Utility per Interner Explorer:
Anno I - n°5 - 26.03.2003 Pagine Nazionali
Primo Centro Italiano per la Prevenzione delle Patologie Maschili
Aldo Franco De Rose - aldofranco@clicmedicina.it
Un esempio da imitare:istituito il centro regionale per la prevenzione delle patologie maschili pugliese.
Si tratta del primo centro in Italia di questo genere e del secondo in Europa (l’altro si trova in Austria) ed è stato istituito a Bari.

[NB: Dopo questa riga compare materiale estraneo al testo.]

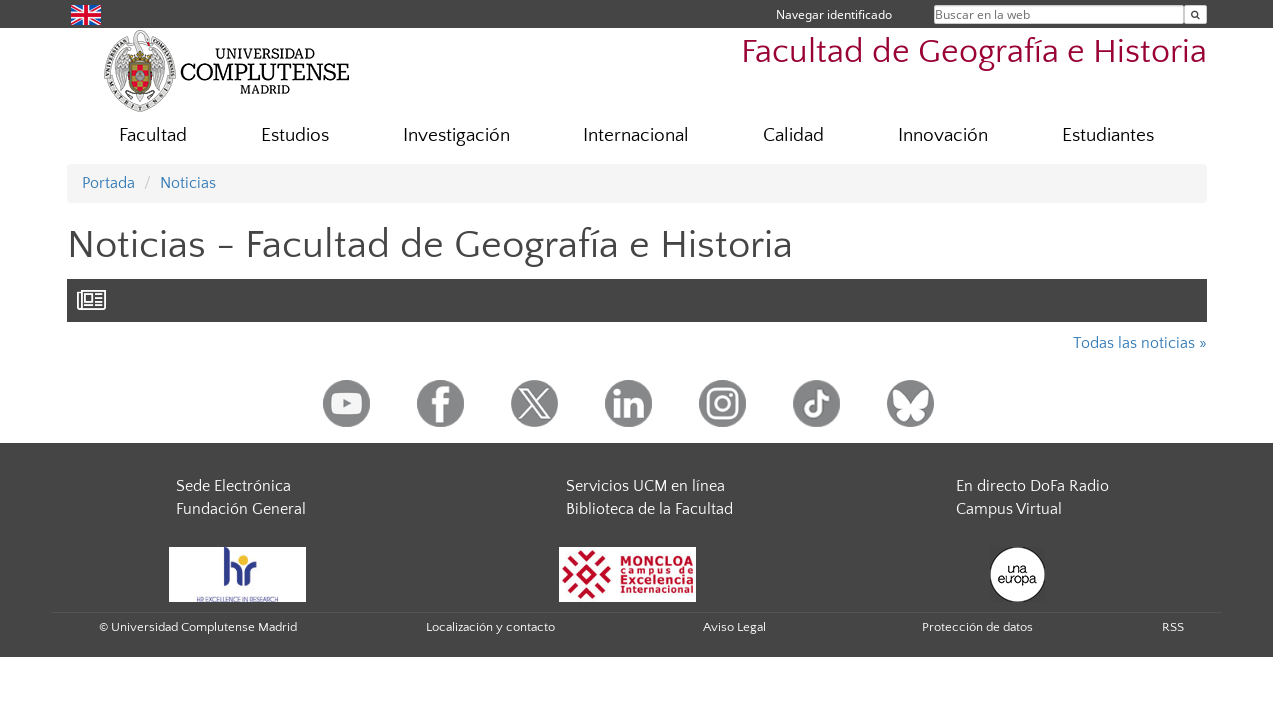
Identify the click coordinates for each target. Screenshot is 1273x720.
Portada (108, 183)
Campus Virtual (1009, 509)
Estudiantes (1108, 135)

A finanziarlo è stata la stessa giunta regionale pugliese mentre la sua realizzazione è opera del prof Ulrico Jacobellis, Direttore della Divisione Ospedaliera di Urologia del Policlinico di Bari, dove il centro si trova materialmente ubicato ed è classificato come centro di eccellenza regionale. “Lo scopo, dice il prof Jacobellis, è quello di creare una nuova e diversa sensibilità nei confronti di queste malattie e di impostare protocolli diagnostici e terapeutici imperniati sulla sistematicità della prevenzione e sulla qualità certificata della cura, che consenta di offrire una risposta regionale organizzata ed efficiente nei confronti delle malattie benigne e maligne dell'apparato genitale maschile e della prostata”. Le visite possono essere prenotate mediante una semplice telefonata al
numero verde 800 12 50 40, senza impegnativa e quindi senza alcuna spesa per l’utente. Analogo discorso vale anche per gli esami che si dovessero rendere necessari nel corso della visita, come uroflussimetria, ecografia transrettale con eventuale biopsia della prostata, ecografia testicolare o peniena. Naturalmente potranno usufruire gratuitamente del servizio di prevenzione tutti i pugliesi, ma le porte sono aperte anche alle persone di altre regioni, a patto che presentino la richiesta medica. Il Progetto, che avrà durata di tre anni, si propone di prevenire le Malattie della Prostata, del Testicolo e del Pene, intervenendo quindi su particolari fasce d'età in cui tali malattie sono più diffuse: adolescenza e senescenza, che rappresentano le categorie più deboli ed indifese. “Fare una diagnosi precoce nelle malattie di questo apparato, conclude il prof Jacobellis, significa offrire una guarigione sicura ed una qualità di vita uguale a quella di chi non è mai stato malato”.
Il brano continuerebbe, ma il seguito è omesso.